YOUR TASK ::
Reproduce without alteration the lines between the line containing "Given: Go to the next page arrow" and the line containing "point(683,17)", inclusive, and omit the pictures from the answer.

DATA EXTRACT ::
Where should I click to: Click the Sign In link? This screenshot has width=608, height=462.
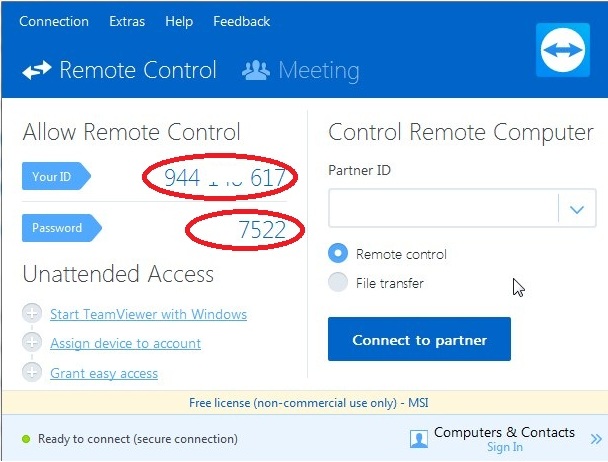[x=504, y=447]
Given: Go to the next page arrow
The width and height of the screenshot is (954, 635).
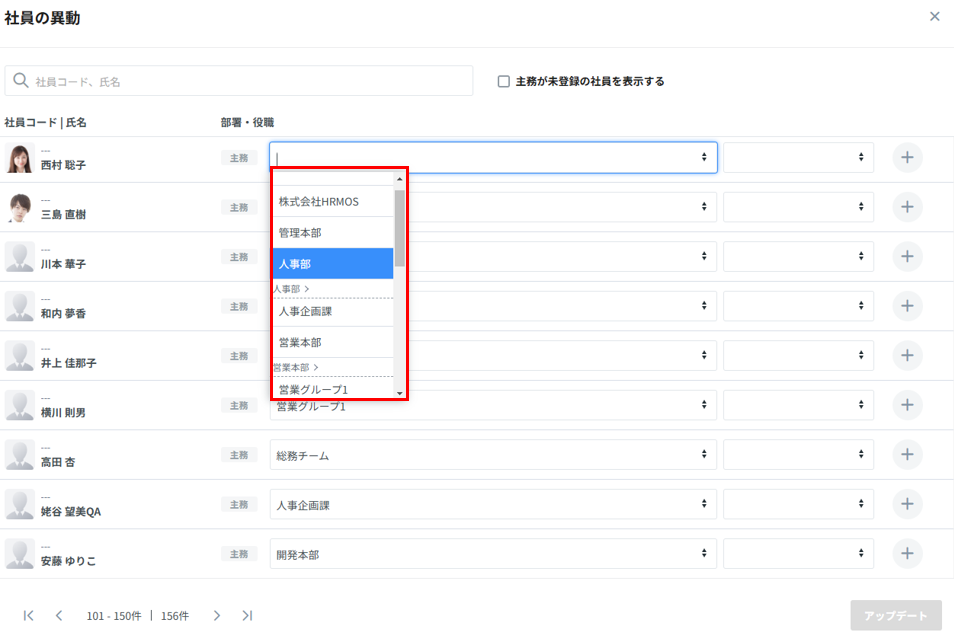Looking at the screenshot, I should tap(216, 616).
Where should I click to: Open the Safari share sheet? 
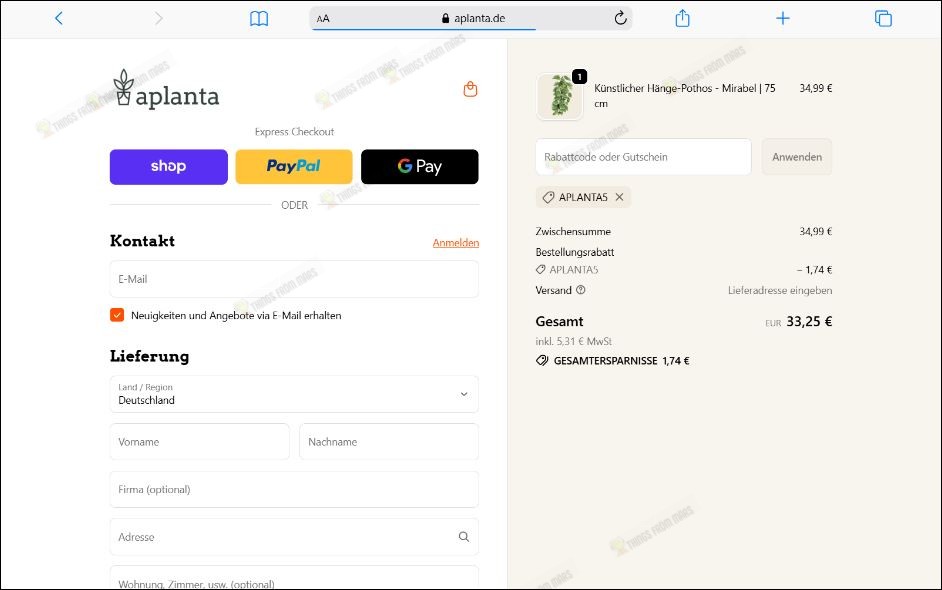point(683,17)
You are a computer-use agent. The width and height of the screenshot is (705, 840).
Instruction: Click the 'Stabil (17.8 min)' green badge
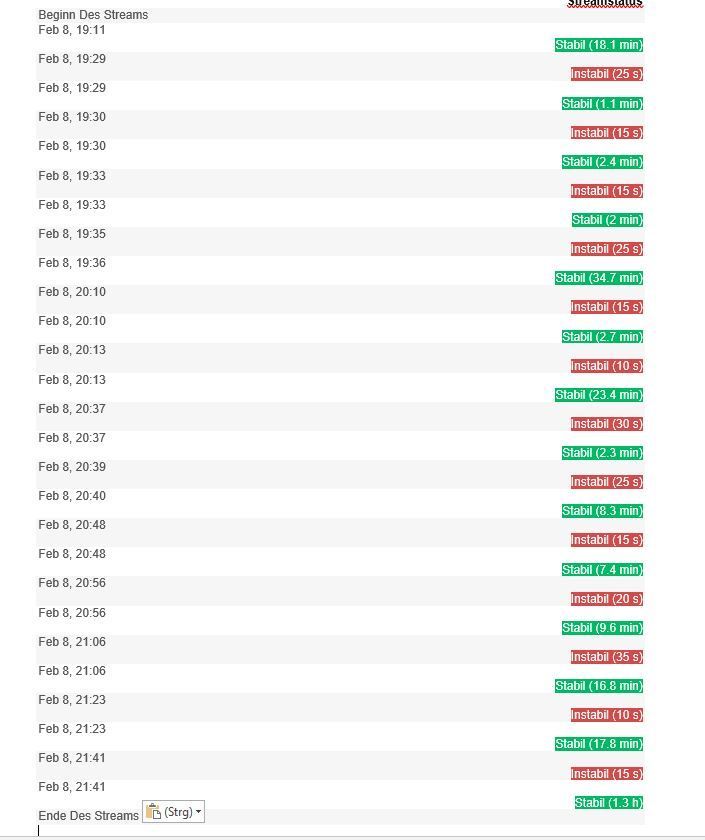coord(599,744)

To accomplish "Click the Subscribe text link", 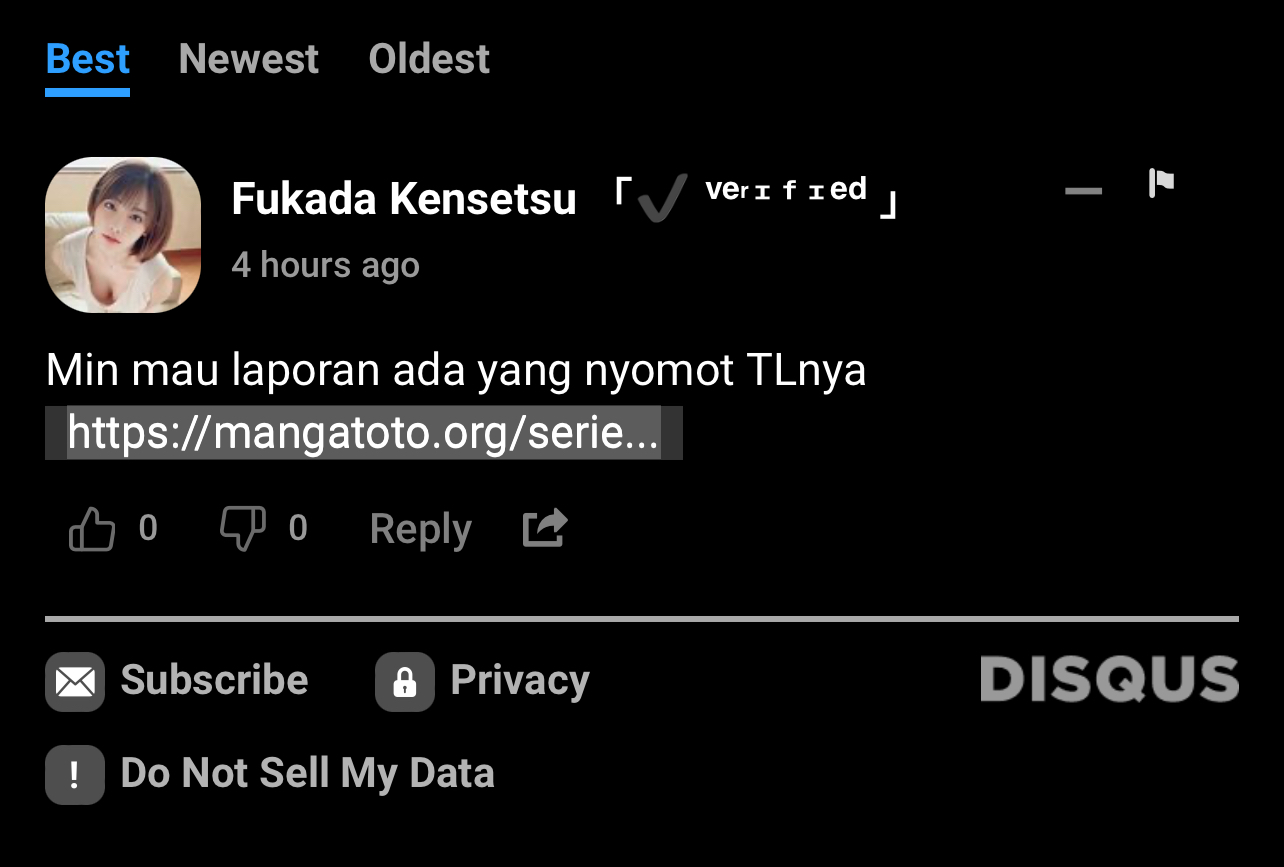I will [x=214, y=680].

RIGHT ANSWER ::
Given: Go to the next page arrow
The width and height of the screenshot is (954, 635).
Looking at the screenshot, I should tap(216, 616).
Where should I click to: Open the Safari share sheet? 
point(683,17)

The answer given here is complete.